09:15 a.m. Una bocanada de aire fresco me recibe mientras llego a las calles. Sigue lloviendo. Diez cuadras más y llego.

09:30 a.m. La oficina luce vacía. Un buen vaso de agua calma la sed. Aprovecho, me lavo la cara y trato de secarme los excesos de humedad y de barro que el día trajo consigo. El aire acondicionado hoy es capaz de mandarme al infierno, pulmonía mediante. Trabajar me hace olvidar el ayuno.

12:30 p.m. Alguien puso a disposición unos mangos. Colocados coquetamente en el centro de la mesa donde solíamos comer cuando las loncheras venían con algo traído de la casa. Dos mangos fueron mi frugal almuerzo. La ciudad es generosa. No nos deja desfallecer completamente. ¿Alguien tiene para compartir un café conmigo?

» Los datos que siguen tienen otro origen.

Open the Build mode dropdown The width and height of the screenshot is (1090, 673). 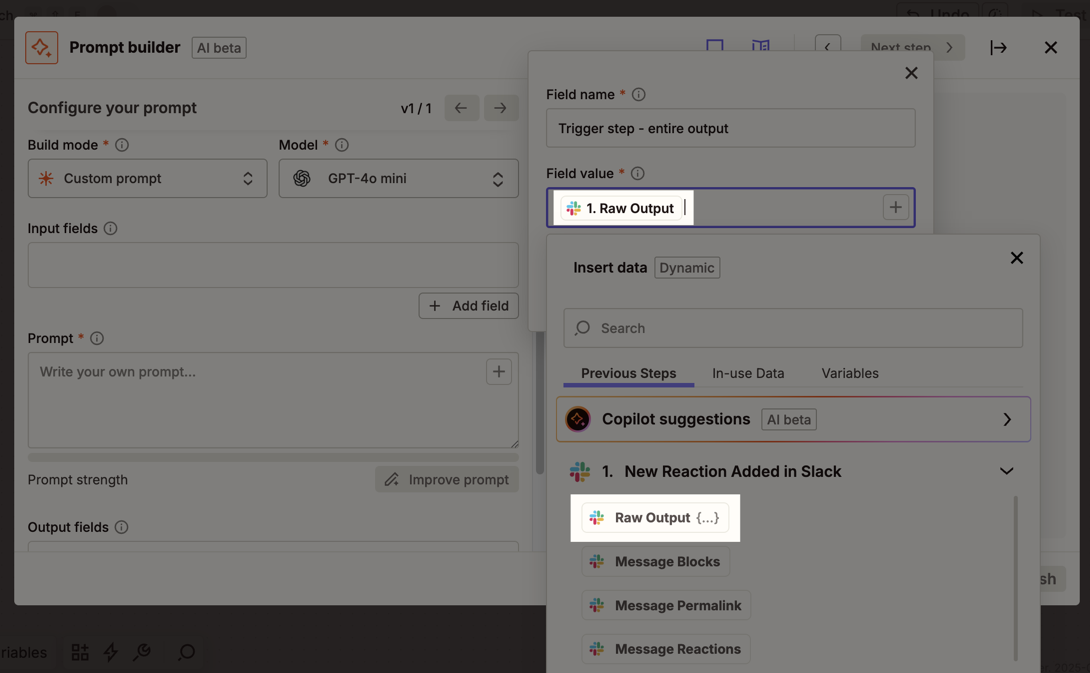(147, 179)
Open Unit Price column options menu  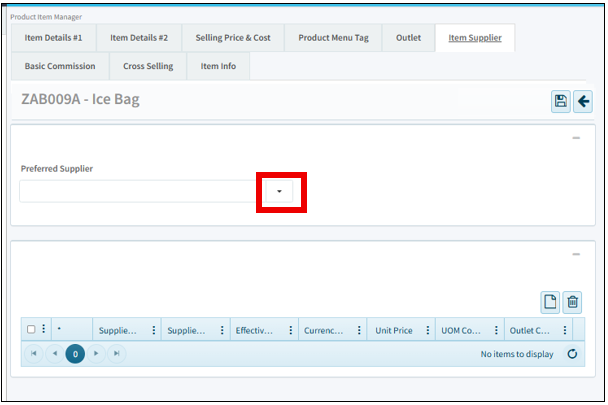pos(427,330)

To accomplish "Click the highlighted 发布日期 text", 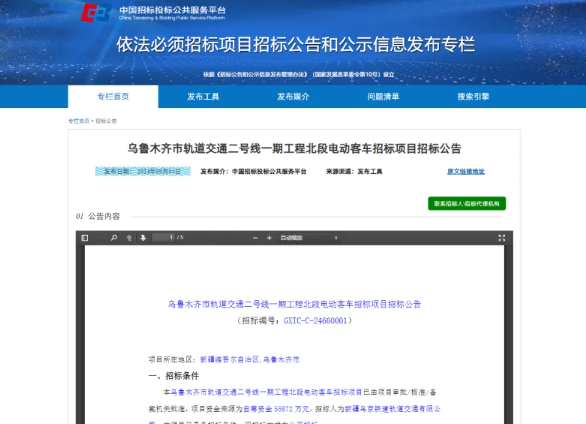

01:46 p.m. Otro corte del servicio eléctrico. Mi celular suena y es mi mamá. Se le acabaron las medicinas de la tensión. La jubilación no le alcanza ni para una semana de tratamiento. “Manda a decir tu papá que busques quien le compre el televisor para comprar comida. ¿No lo quieres tú?”.

03:00 p.m. Todavía no vuelve la luz. Oscuridad, sin ascensores, sin agua. Sin ganas. El grupo se reúne para pasar el tiempo. Pronto todo se vuelve interrogantes sin respuestas. ¿Se detendrá la inflación? ¿Algún día controlarán el hampa? ¿Alcanzarán los sueldos? La gente no ríe, pero intenta una mueca. ¡Esto no se aguanta! ¡Yo me voy como sea y a donde sea!

03:17 p.m. De repente volvió la luz. Pero todavía no vuelve internet. Alguien pide que hagamos el inventario de las máquinas que se dañaron. Nadie parece hacer caso a la solicitud. Todos vuelven lentamente a sus puestos de trabajo. ¡Algo hay que hacer! ¿Habrá pan en la panadería que está camino a la casa? Vuelve a llamar mi mamá. Volvieron a subir la matrícula escolar. Diez salarios mínimos. “Tu papá quiere vender el juego de comedor y las lámparas de la sala. ¿Tendrán algún valor?”

04:30 p.m. Mi vida por una tasa de café. El reloj es un verdugo que administra los tiempos con sadismo. Tengo frío, hambre y me siento sucio. ¡Huelo mal, huelo a servidumbre atroz! ¿Cuándo se acabará esto? ¿Cuándo terminará esta hiperinflación, estos discursos sin fin que inventan culpables, esta compresión de las oportunidades? ¿Sobreviviré?

05:30 p.m. Terminó el día de trabajo. Nadie se queda ni un minuto más. ¿Para qué? No hay clientes, no hay productos, no hay dinero, no hay nada más que un inmenso esfuerzo para disimular el derrumbe que somos todos. Hoy somos la mitad de los que estábamos hace tres meses. La partida es fugaz. El tránsito tiene una sola vía, que va directo hacia la evasión. Las empresas también han perdido peso. Las esperanzas son más leves. El día se acorta. Viene la noche.

07:30 p.m. El regreso no fue distinto. Cada día somos más animales. Los camiones de estacas nos llevan como ganados. Nadie se queja. Nadie cuida al que está al lado. La señora que se cayó quedó atrás. Nadie dijo nada. Esta es la ley de la selva y el socialismo es el depredador. Hoy no me tocó a mí, pero quien sabe que puede ocurrir después. ¿Llegó el agua? ¡Se fue la luz! Mejor me tiro en la cama a la que me dirijo a tientas, e intento dormir. Mi casa huele a amoníaco fétido. ¿Será mi cuerpo? Pero el hombre es un animal de costumbres. ¿Me acostumbraré?